Minimize unnecessary status messages. Indicate success by visually changing something on the screen related to the task that succeeded, not by sending a message saying “Task completed.” One exception is for long-running tasks that the user may have forgotten about.

Errors and failures

Strive to prevent error messages by keeping the user from entering an error or failure state in the first place. Only accept data in structured input fields, validate inputs before entry, and automatically recover from internal failures.

See the following table for how to express errors to the user, in decreasing order of preference:

Message typeWhen to use
No error message because the error condition is made impossibleAlways preferred
Description of what went wrong with some kind of of “Fix it” buttonWhen the “Fix it” action is not universally desirable or has consequences the user must be notified about
Description of what went wrong and how the user can proceedWhen it's technically infeasible to offer a “Fix it” action
Only a description of what went wrongNever
Only technical gibberishNever ever
Silent failureNever ever ever

All error messages must be actionable. Tell the user in plain language what happened and what they can do to either fix it, or at least move forward somehow. Be explicit and don't assume knowledge of the system's inner workings or support resources! For example, if you expect the user to visit a support forum or submit a bug report, show a link to the appropriate location into the UI displaying the error message.

Ensure that failures originating with 3rd-party software or web services are communicated to the user as such. Never let the user blame your app for a problem that's outside of your control!

Color

Anything colorful will stand out visually, so use it strategically to attract the user's attention. Don't overdo it! When many UI elements are colorful, the user's attention will be pulled in multiple directions. Use color sparingly.

Don't rely on color alone to convey meaning or invite action; also use different icons, shapes, or text.

In-app notifications

While your app is running and its main window is in the foreground, avoid sending system notifications, as they can appear where the user is not looking. Instead use one of the following:

  • For ignorable or low-importance messages, use Kirigami.PassiveNotification.
  • For messages that should get the user's attention but not interrupt their current task, add a Kirigami.InlineMessage. If the message's scope is specific to the whole page or application, add it into the page header with the position property set to InlineMessage.Position.Header.

System notifications

Use system notifications sparingly. Excessive notifications drive users crazy.

Only send notifications when your app is in the background and needs to inform the user about about actionable events such as the progress of ongoing jobs, incoming communications from other people, or hardware issues such as running low on battery power. Never use notifications to bug the user about expected events, advertise new features, or prompt the user to promote the app.

Give an urgency level to each notification: Low, Normal, or Critical. Strongly consider not sending Low importance notifications in the first place. Give the persistent flag to normal-priority notifications that are not critical, but that the user should not miss anyway. Critical notifications always remain visible until dismissed.

Task Manager badges and progress bars

For infrequent yet long-running tasks, also display the completion percentage on the app's Task Manager background using setBadgeNumber on your QApplication/QGuiApplication. Only use this to show completion percentage for jobs and tasks the user has explicitly initiated.

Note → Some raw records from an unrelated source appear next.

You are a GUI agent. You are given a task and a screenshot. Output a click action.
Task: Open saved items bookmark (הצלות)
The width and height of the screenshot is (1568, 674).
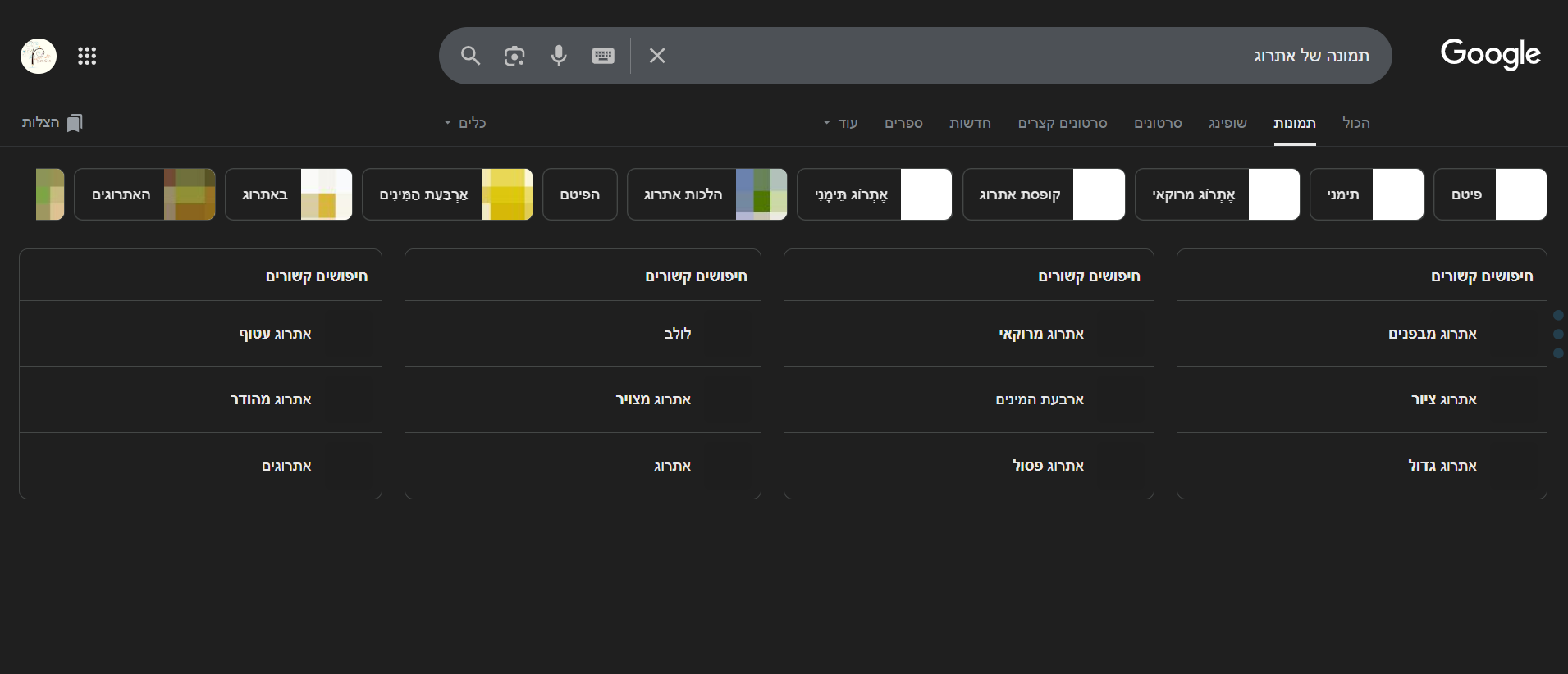coord(52,123)
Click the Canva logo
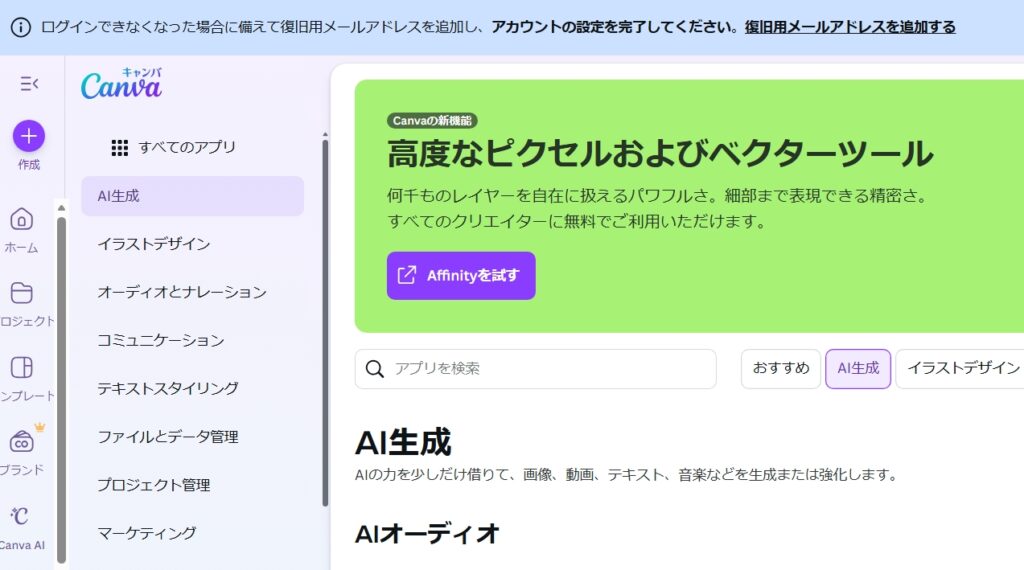Viewport: 1024px width, 570px height. pyautogui.click(x=121, y=87)
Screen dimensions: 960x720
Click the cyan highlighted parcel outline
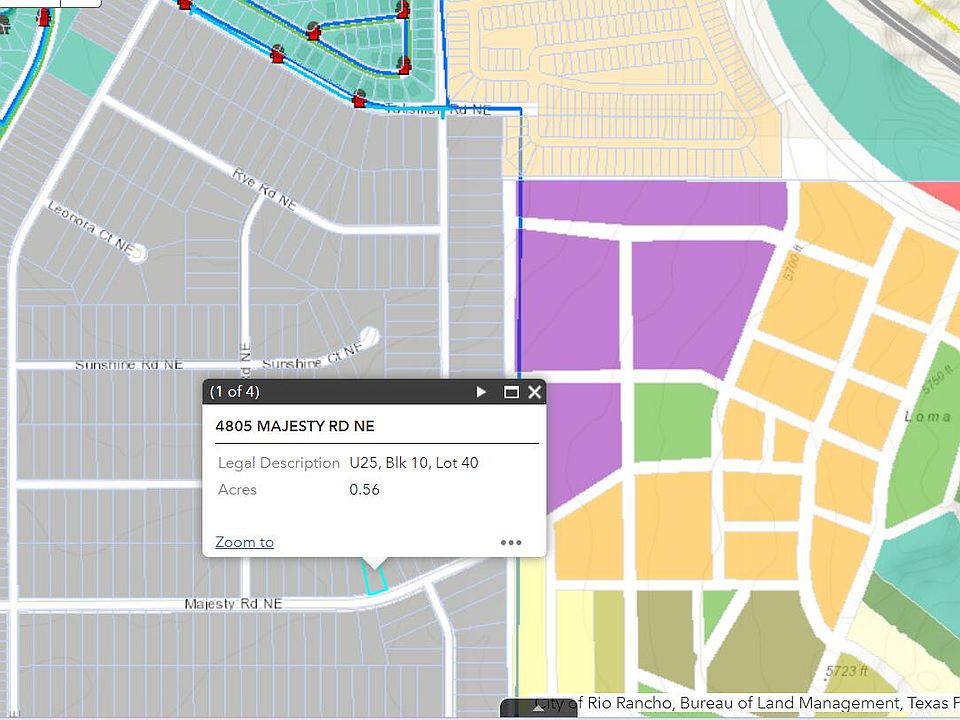tap(374, 579)
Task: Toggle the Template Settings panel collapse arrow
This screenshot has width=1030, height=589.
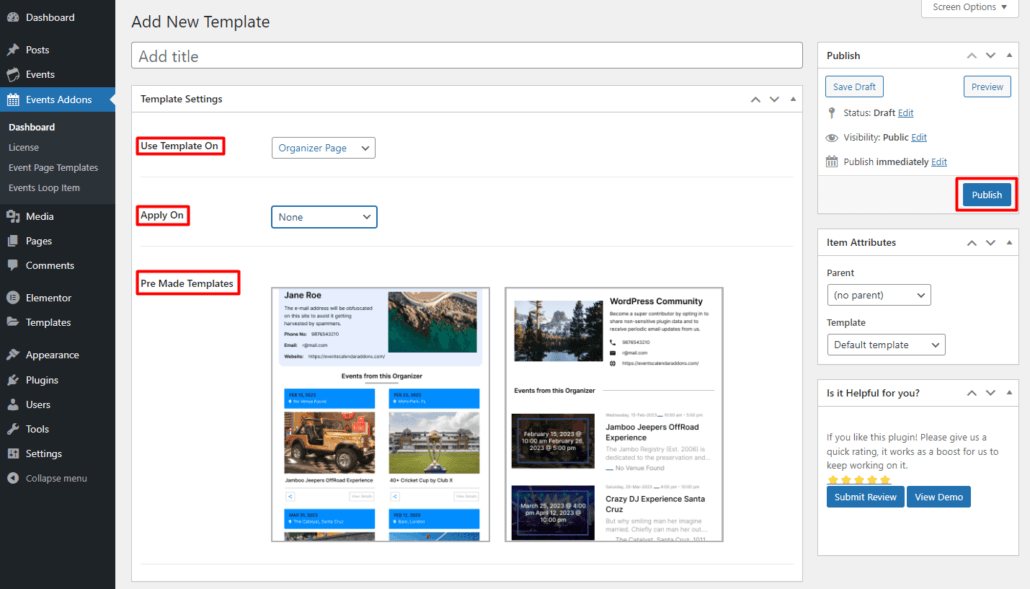Action: pos(793,100)
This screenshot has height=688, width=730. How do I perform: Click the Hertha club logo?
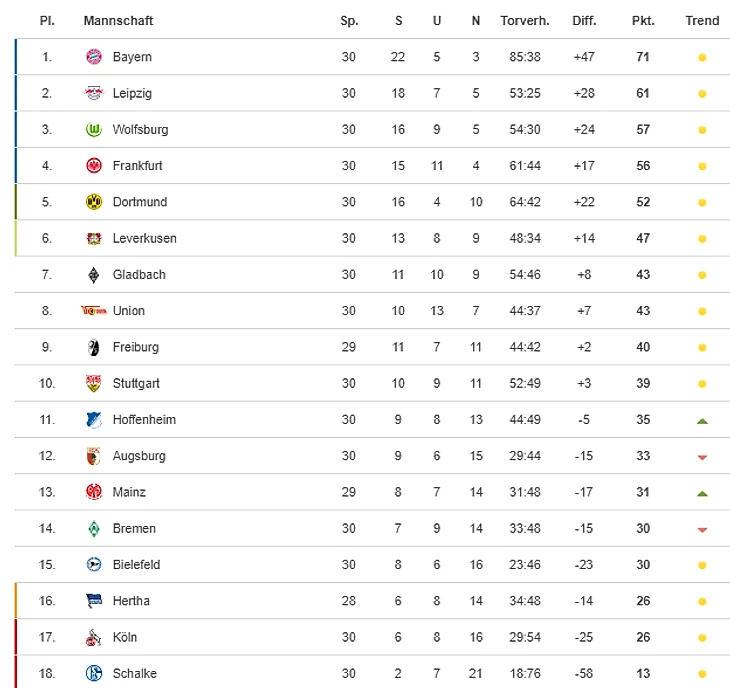click(94, 601)
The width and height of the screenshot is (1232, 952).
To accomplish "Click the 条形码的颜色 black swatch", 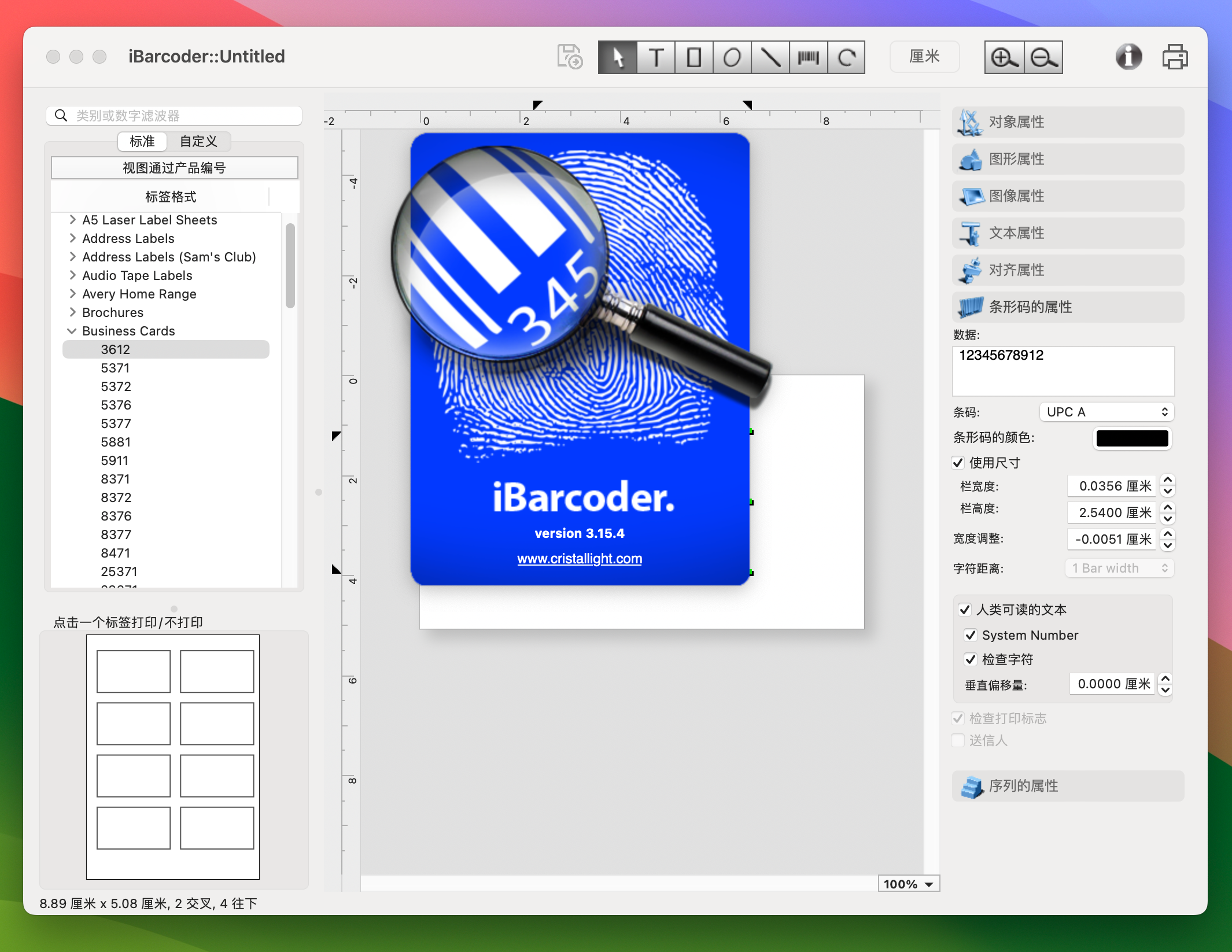I will pos(1131,438).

Task Manager badges can also display a number using the same D-Bus interface. This can be used to show a count of unread messages or open tasks. Only include actionable tasks in the number; users want to get rid of it!

System Tray icons

System Tray icons can be annoying to users, who generally expect apps to quit when their windows are closed. The status monitoring functions that are typically provided by System Tray icons are better implemented with deeper system integration:

  • Task Manager badges can show a count of unread messages.
  • Task Manager progress bars and system notifications can show job progress.
  • System notifications can display new messages and status changes.

If your app runs primarily as a background service with any UI or window being of secondary importance, consider writing a Plasma widget instead of a standalone app.

Only implement System Tray icons as a last resort, and always follow these rules:

  • Also implement any of the system integrations mentioned above that make sense.
  • Make the tray icon opt-in, not opt-out.
  • Make the tray icon visible only when there is abnormal status to report and the app is not showing a window—not 100% of the time.